地球環境

国連気候変動枠組条約に関する特別作業部会等 結果概要

平成22年8月6日
日本政府代表団


 8月2日~6日、ドイツ・ボンにて、国連気候変動枠組条約(UNFCCC)及び京都議定書(KP)の下の特別作業部会(AWG)が行われたところ、概要以下のとおり。我が国から、古屋地球環境問題担当大使他、外務・農林水産・経済産業・国土交通・環境各省関係者が出席した。

 今次AWG会合は、4月会合、6月会合に引き続き本年3回目の、2013年以降の気候変動の国際枠組みを中心に議論する公式な国連交渉である。条約作業部会では前回同様、本年末の第16回気候変動枠組条約締約国会議(COP16)での成果に向けて議長テキスト第二版が会合前に回付され、その修文作業を通じて交渉が行われたが、各国からの修文案が相次ぎ、議論の収斂は見られず、議長テキストは大部化した。一方、議定書作業部会においては、各国から提出された意見等を踏まえ、議長から新たなテキストが配布された。

 今回も交渉全体にわたり、途上国が、先進国に対してCOP16における京都議定書第二約束期間の決定、排出削減目標の大幅な引上げや資金支援の増大等を強く求めつつも、途上国自身の緩和行動の透明性確保(MRV)等に抵抗する一方、我が国を含む先進国が、全ての主要排出国が義務を負う国際枠組みを目指して、途上国の緩和行動やその透明性の確保を求めるという対立構造には全く変化がみられなかった。

 また、作業部会と並行して行われた我が国が共同議長を務めるREDD+パートナーシップ(REDD+:途上国における森林減少・劣化に由来する排出の削減等)では、2010年までの作業計画及び2011~2012年の作業の要素案及び作業計画策定の行程表が合意された。


1.条約作業部会(AWG-LCA)

(1)条約作業部会では、共有のビジョン、先進国・途上国の約束・行動および透明性の確保、適応、資金メカニズムの在り方、炭素市場、REDD+、セクター別アプローチ(国際航空・海運、農業)、対応措置等に関する協議グループがそれぞれ開かれ、議長テキストを基礎とした議論が進められた。ほとんどの協議グループでは、議長テキストについて各国がそれぞれの立場について発言し、修文案をテキストに反映していく作業を行った。

(2)会合前に発表された議長テキストは、もともと昨年首脳間で合意に至ったコペンハーゲン合意(CA)を踏まえた記述と、それに相反する記述が混在するものであった。途上国の中にはCAは正式に採択された文書ではないと主張してCAに関連する記述を全て拒否する態度で臨んだ国もなおあった。また、今次交渉では、すべての会合参加国・地域が自由に案文の修文を提案する形式で議論が進められ、交渉終了時点での各国の主張を併記する案文は、CAを具現化しようとする先進国とCAとは別の考え方に立つ文言を反映させようとする多くの途上国との双方の主張を含む膨大なものとなった。

記録資料:

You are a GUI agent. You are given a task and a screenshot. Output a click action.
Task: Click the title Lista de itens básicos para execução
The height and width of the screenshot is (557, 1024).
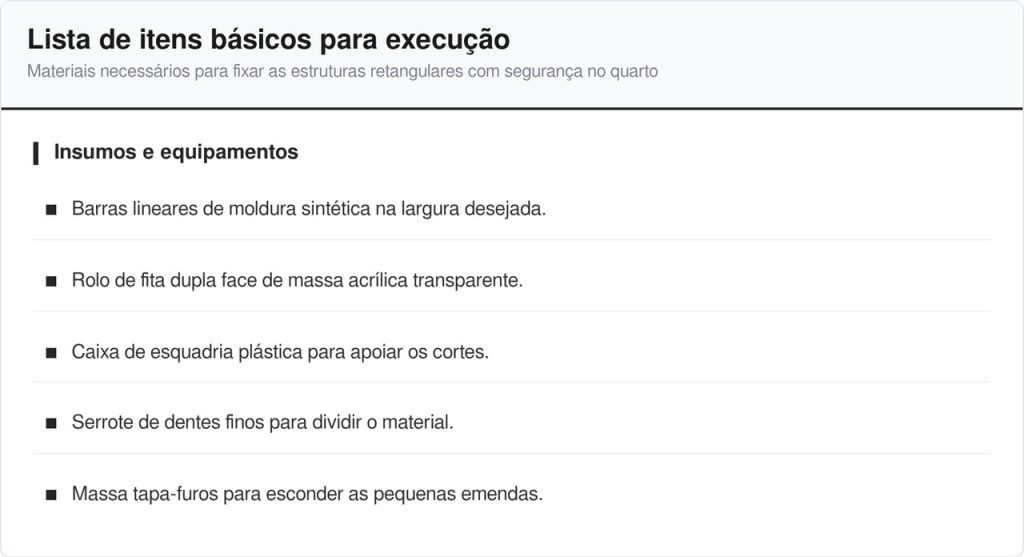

課題:
上の抜粋のうち、「国連気候変動枠組条約に関する特別作業部会等 結果概要」から始まって「画策定の行程表が合意された。」で終わる部分を、一字も変えずに書き出してください。

解答:
国連気候変動枠組条約に関する特別作業部会等 結果概要

平成22年8月6日
日本政府代表団


 8月2日~6日、ドイツ・ボンにて、国連気候変動枠組条約(UNFCCC)及び京都議定書(KP)の下の特別作業部会(AWG)が行われたところ、概要以下のとおり。我が国から、古屋地球環境問題担当大使他、外務・農林水産・経済産業・国土交通・環境各省関係者が出席した。

 今次AWG会合は、4月会合、6月会合に引き続き本年3回目の、2013年以降の気候変動の国際枠組みを中心に議論する公式な国連交渉である。条約作業部会では前回同様、本年末の第16回気候変動枠組条約締約国会議(COP16)での成果に向けて議長テキスト第二版が会合前に回付され、その修文作業を通じて交渉が行われたが、各国からの修文案が相次ぎ、議論の収斂は見られず、議長テキストは大部化した。一方、議定書作業部会においては、各国から提出された意見等を踏まえ、議長から新たなテキストが配布された。

 今回も交渉全体にわたり、途上国が、先進国に対してCOP16における京都議定書第二約束期間の決定、排出削減目標の大幅な引上げや資金支援の増大等を強く求めつつも、途上国自身の緩和行動の透明性確保(MRV)等に抵抗する一方、我が国を含む先進国が、全ての主要排出国が義務を負う国際枠組みを目指して、途上国の緩和行動やその透明性の確保を求めるという対立構造には全く変化がみられなかった。

 また、作業部会と並行して行われた我が国が共同議長を務めるREDD+パートナーシップ(REDD+:途上国における森林減少・劣化に由来する排出の削減等)では、2010年までの作業計画及び2011~2012年の作業の要素案及び作業計画策定の行程表が合意された。